Westland Workgear is a New Zealand brand founded in 1994. While originally it manufactured workwear primarily for miners, farmers, fishermen, and mechanics, today the company offers a wider range of products including uniforms, accessories, and safety equipment for various industries.
Meaning and history
The primary Westland Workgear logo, as seen on the company’s website, is rather complex. It contains not only the name of the brand and an emblem but also a tagline.
Before 2017
The original Westland badge featured the same shape and color palette as the logo we can see today. It was a horizontally-oriented banner with the upper left and bottom right corners rounded, and the other two pointed, with the lines elongated. The gradient green badge was voluminous and had a two-leveled inscription in the lowercase written over it, and decorated by a green orbit with three leaves on the end, at the left side. The badge looked modest yet confident and friendly.
2017 – 2019
The redesign of 2017 has simplified and modernized the Westland logo, redrawing it flatly, in a deeper shade of green, with the refined lettering and removed tagline. The new typeface featured bolder white lines and a larger size of the characters, with the light green emblem deleted from the left part of the logo, and the thin green line with two leaves drawn now in the bottom right corner of the banner.
2019 – Today
The wordmark occupies the majority of the space. The word “Workgear” is larger than “Westland” and is given in a darker shade of green. As a result, “Workgear” is better visible. In this way, the company emphasizes the type of product it offers, which is especially valuable when the logo is seen by those unfamiliar with the brand.
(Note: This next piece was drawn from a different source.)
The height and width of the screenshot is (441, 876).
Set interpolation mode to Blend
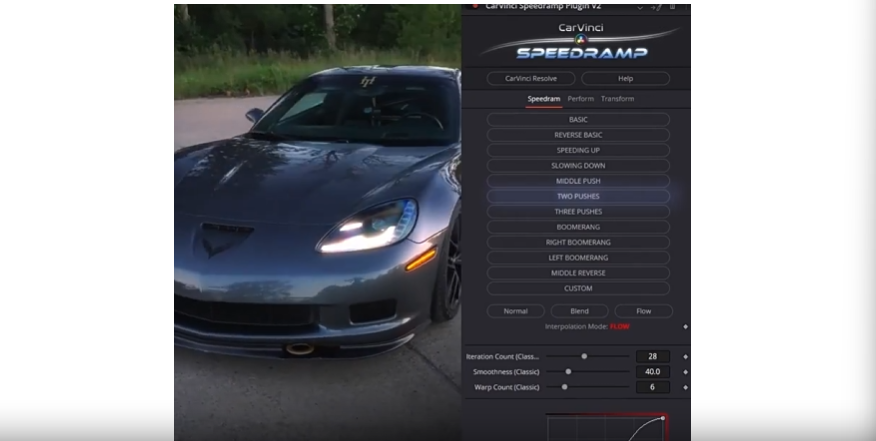point(579,311)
Below the name of the brand, there is the tagline “We have promises to keep,” which is also given in dark green but features smaller letters.
All three lines start with the same letter, the “W,” which creates an interesting pattern. The designers behind the logo decided to support the pattern in the emblem placed to the left. The peaks of the snow-capped mountains fit the “W” pretty well.
And yet, we can’t but mention that if the angles of the “W’s” were the same as the angles of the mountain peaks, the visual rhyme could be more pronounced.
Colors
The palette of the Westland logo appears to have been inspired by the beauty of the local landscape featuring various shades of green.